__Selected excerpt__.
Connie Marie Conway (born September 25, 1950) is an American politician who served as the U.S. representative for  from 2022 to 2023. She served as a member of the California State Assembly from 2008 to 2014. Before that, Conway was a member of the board of supervisors for Tulare County from 2001 until 2008. She is a member of the Republican Party.

Early life and career 
Conway was born in Bakersfield, California. She attended the College of the Sequoias and California State University, Fresno. Her father, John Conway, served on the Tulare County Board of Supervisors from 1981 until his death in 1991.

From 1988 to 1991, Conway worked as a wellness coordinator at the Kaweah Delta Medical Center. From 1991 to 1994, she worked at Sweet's Home Medical. From 1994 to 2000, Conway worked as a district manager at CorVel Corporation.

Tulare County Board of Supervisors
Conway served on the Tulare County Board of Supervisors for eight years. She also chaired the board in 2005 and 2008. Conway also chaired the California Partnership for the San Joaquin Valley, an appointment she received from the governor. The partnership works to improve the economy and quality of life in the San Joaquin Valley by making policy recommendations to the governor. In 2006, Conway served as president of the California State Association of Counties, which represents California's 58 counties at the state and federal levels. She later became a director of the National Association of Counties, chaired its membership committee, and worked on its economic development committee.

__Actions to take__.
a) Copy the Connie Conway article from "From 1988 to" to "at CorVel Corporation.".
b) Carry on the Connie Conway article from the point where it ends.

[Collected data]
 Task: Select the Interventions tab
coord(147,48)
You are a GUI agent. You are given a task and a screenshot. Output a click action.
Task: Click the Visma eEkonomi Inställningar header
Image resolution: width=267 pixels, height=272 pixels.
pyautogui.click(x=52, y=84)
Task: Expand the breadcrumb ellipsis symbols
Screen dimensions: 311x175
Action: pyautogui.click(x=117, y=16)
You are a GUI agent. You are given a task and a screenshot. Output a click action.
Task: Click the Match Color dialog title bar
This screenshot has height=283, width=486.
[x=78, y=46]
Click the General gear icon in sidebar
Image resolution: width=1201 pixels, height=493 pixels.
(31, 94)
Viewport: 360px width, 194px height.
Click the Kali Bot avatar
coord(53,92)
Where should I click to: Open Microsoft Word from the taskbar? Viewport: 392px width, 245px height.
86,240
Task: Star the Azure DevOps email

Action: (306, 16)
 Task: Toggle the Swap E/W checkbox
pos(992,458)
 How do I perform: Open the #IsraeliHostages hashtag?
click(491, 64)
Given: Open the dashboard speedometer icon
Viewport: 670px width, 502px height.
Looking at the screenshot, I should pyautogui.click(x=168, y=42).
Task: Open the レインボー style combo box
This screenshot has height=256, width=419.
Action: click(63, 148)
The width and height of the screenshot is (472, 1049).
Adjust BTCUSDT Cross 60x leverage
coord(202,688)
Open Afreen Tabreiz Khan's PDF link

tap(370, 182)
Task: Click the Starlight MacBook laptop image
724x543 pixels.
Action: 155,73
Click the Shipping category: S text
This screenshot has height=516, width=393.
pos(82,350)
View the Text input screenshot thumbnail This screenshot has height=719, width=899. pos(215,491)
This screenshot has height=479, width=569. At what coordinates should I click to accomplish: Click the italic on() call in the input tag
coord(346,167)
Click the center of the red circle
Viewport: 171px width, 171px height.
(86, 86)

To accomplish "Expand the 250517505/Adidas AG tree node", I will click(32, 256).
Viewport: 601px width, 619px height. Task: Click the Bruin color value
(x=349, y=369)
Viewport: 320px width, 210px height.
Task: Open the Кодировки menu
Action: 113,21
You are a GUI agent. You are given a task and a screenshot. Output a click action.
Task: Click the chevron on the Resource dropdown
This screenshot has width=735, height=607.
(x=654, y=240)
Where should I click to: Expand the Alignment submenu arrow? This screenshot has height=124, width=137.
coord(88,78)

__Answer set__.
a)
From 1988 to 1991, Conway worked as a wellness coordinator at the Kaweah Delta Medical Center. From 1991 to 1994, she worked at Sweet's Home Medical. From 1994 to 2000, Conway worked as a district manager at CorVel Corporation.

b)
California State Assembly 
Conway entered the 2008 election to succeed termed-out Bill Maze in the California State Assembly. In the primary, she faced two candidates, Rebecca Maze (the incumbent's wife) and Bob Smith, a retired sheriff's deputy, and won.

After her reelection to the Assembly on November 2, 2010, Conway was elected by her Republican colleagues as the Assembly Republican Leader after a closed-door meeting of Assembly Republicans on November 4. She said that outgoing Minority Leader Martin Garrick had voluntarily stepped down and she had been elected unanimously. Conway was the first woman to serve as GOP assembly leader since 1981.

U.S. House of Representatives

Elections

2022 special 

Conway was a candidate in the 2022 special election in California's 22nd congressional district to replace Devin Nunes, who stepped down in January 2022. In the April nonpartisan blanket primary, she advanced to a runoff against Democrat Lourin Hubbard. On June 7, 2022, Conway defeated Hubbard in the runoff election.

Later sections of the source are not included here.